The gas flow path inside the shunting sample introduction block 3 is inverted T-shaped, an F port and an E port of the shunting sample introduction block 3 are positioned at two ends of the T-shaped, and a D port of the shunting sample introduction block 3 is positioned at the top end of the T-shaped.

The invention also provides a working method of the gas chromatography gas sampling system, which comprises a sampling process, a sampling process and a pipeline back flushing process.

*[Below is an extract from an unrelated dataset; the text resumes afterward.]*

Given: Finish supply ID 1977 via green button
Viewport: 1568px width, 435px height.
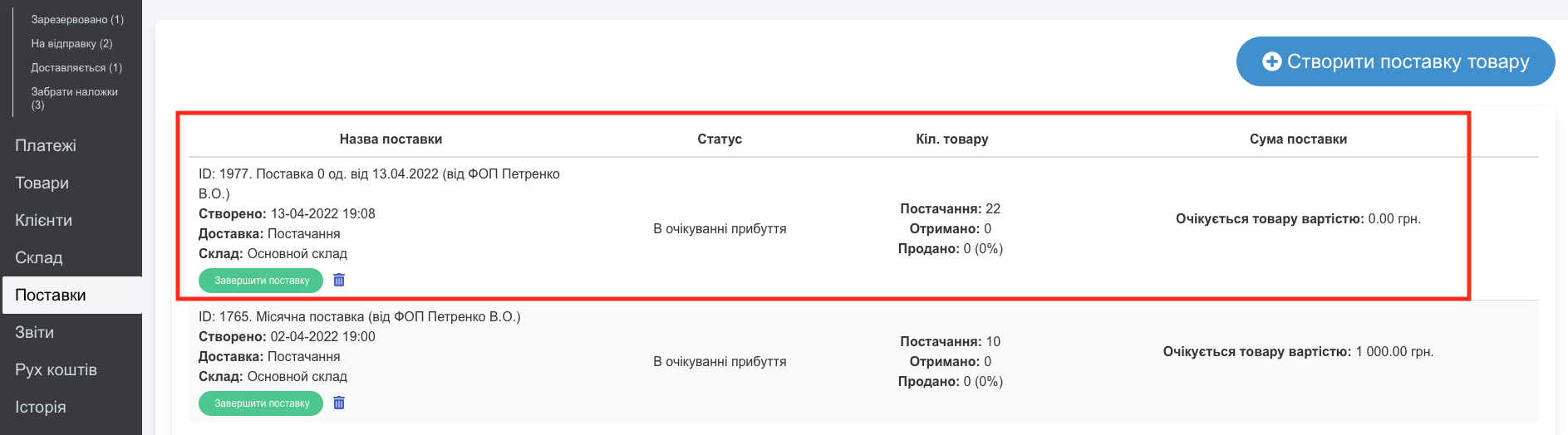Looking at the screenshot, I should click(x=261, y=281).
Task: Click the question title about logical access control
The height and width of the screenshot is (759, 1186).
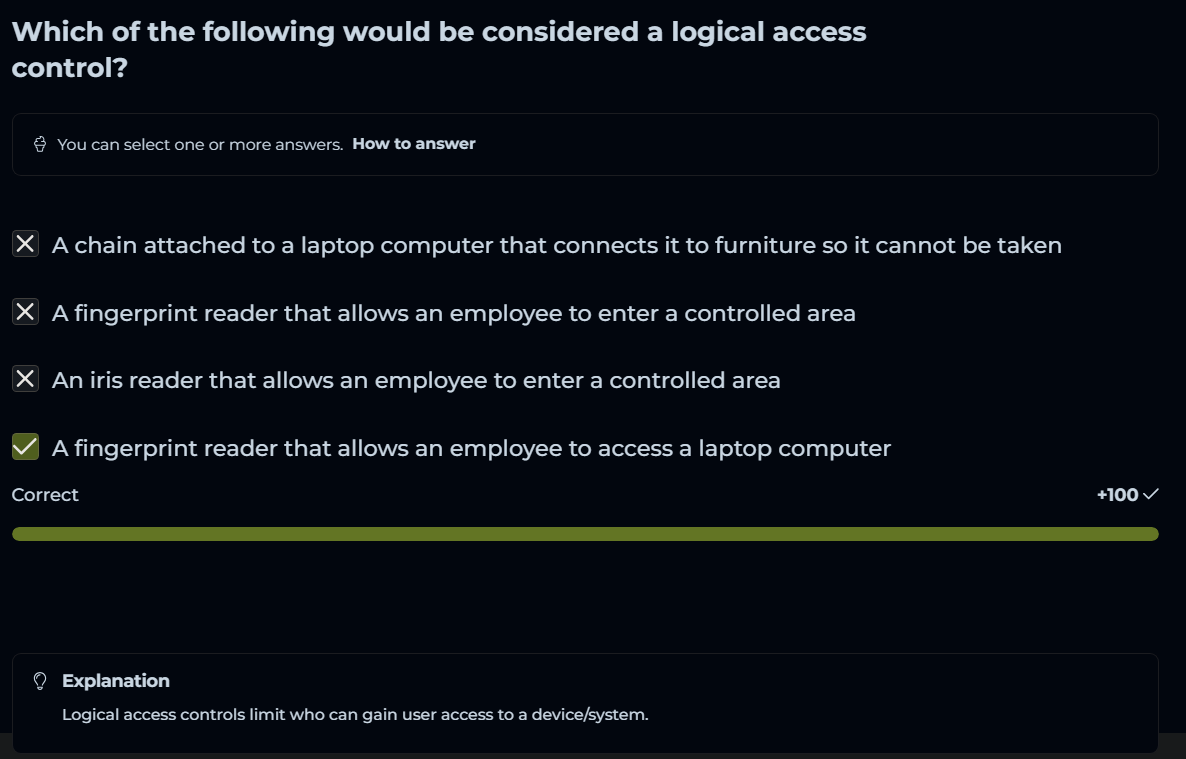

As shown in fig. 1, the sampling process is as follows: the port A of the third electromagnetic valve 13 is communicated with the port P, the port P of the first electromagnetic valve 11 is communicated with the port A, the port S is communicated with the port B, the port P of the second electromagnetic valve 12 is communicated with the port B, and the port R is communicated with the port A, samples gradually fill the quantitative ring 2 through the port A of the third electromagnetic valve 13, the port P of the first electromagnetic valve 11 and the port B in sequence, and are discharged through the port P and the port B of the second electromagnetic valve 12, carrier gas enters the split sample injection block 3 through the port P of the first electromagnetic valve 11, the port A, the port R of the second electromagnetic valve 12 and the port A, one part of the carrier gas enters the chromatographic analysis column 5, and the other part of the carrier gas is discharged through the split outlet;

as shown in fig. 2, the sample injection process is as follows: the P port and the B port of the first electromagnetic valve 11 are communicated, the R port and the A port are communicated, the P port and the A port of the second electromagnetic valve 12 are communicated, the S port and the B port are communicated, carrier gas enters the quantitative ring 2 through the P port and the B port of the first electromagnetic valve 11 and then enters the shunt sample introduction block 3 through the P port and the A port of the second electromagnetic valve 12, and therefore a sample is brought into the chromatographic analysis column 5 for separation;

as shown in fig. 3, the pipeline blowback process is as follows: the port B of the third electromagnetic valve 13 is communicated with the port P, the port P of the first electromagnetic valve 11 is communicated with the port A, the port S is communicated with the port B, the port P of the second electromagnetic valve 12 is communicated with the port B, the port R is communicated with the port A, the purge gas starts to purge the quantitative ring 2 through the port B and the port P of the third electromagnetic valve 13, the port S and the port B of the first electromagnetic valve 11 and is exhausted from the port P and the port B of the second electromagnetic valve 12, the carrier gas enters the split sample injection block 3 through the port P of the first electromagnetic valve 11, the port A, the port R of the second electromagnetic valve 12 and the port A, one part of the carrier gas enters the chromatographic analysis column 5, and the other part of the carrier gas is exhausted through the split stream outlet.

The invention realizes the collection and sample introduction of the sample by connecting the three electromagnetic valves, the quantitative ring and the shunt sample introduction block instead of a six-way valve in the prior art, reduces the volume of a sample introduction system, simplifies the structure, can realize modularization, and reduces the power consumption and the cost. The sampling device ensures no dead volume in the sampling process, realizes accurate quantification of sample collection by switching the electromagnetic valve and the quantification ring, and has reference significance for future analytical instruments, particularly pretreatment systems of gas chromatography gas analysis.

The above description is only for the purpose of illustrating the preferred embodiments of the present invention and is not intended to limit the scope of the present invention, and it is obvious that any person skilled in the art can easily conceive of alternative or modified embodiments based on the above embodiments and these should be covered by the present invention.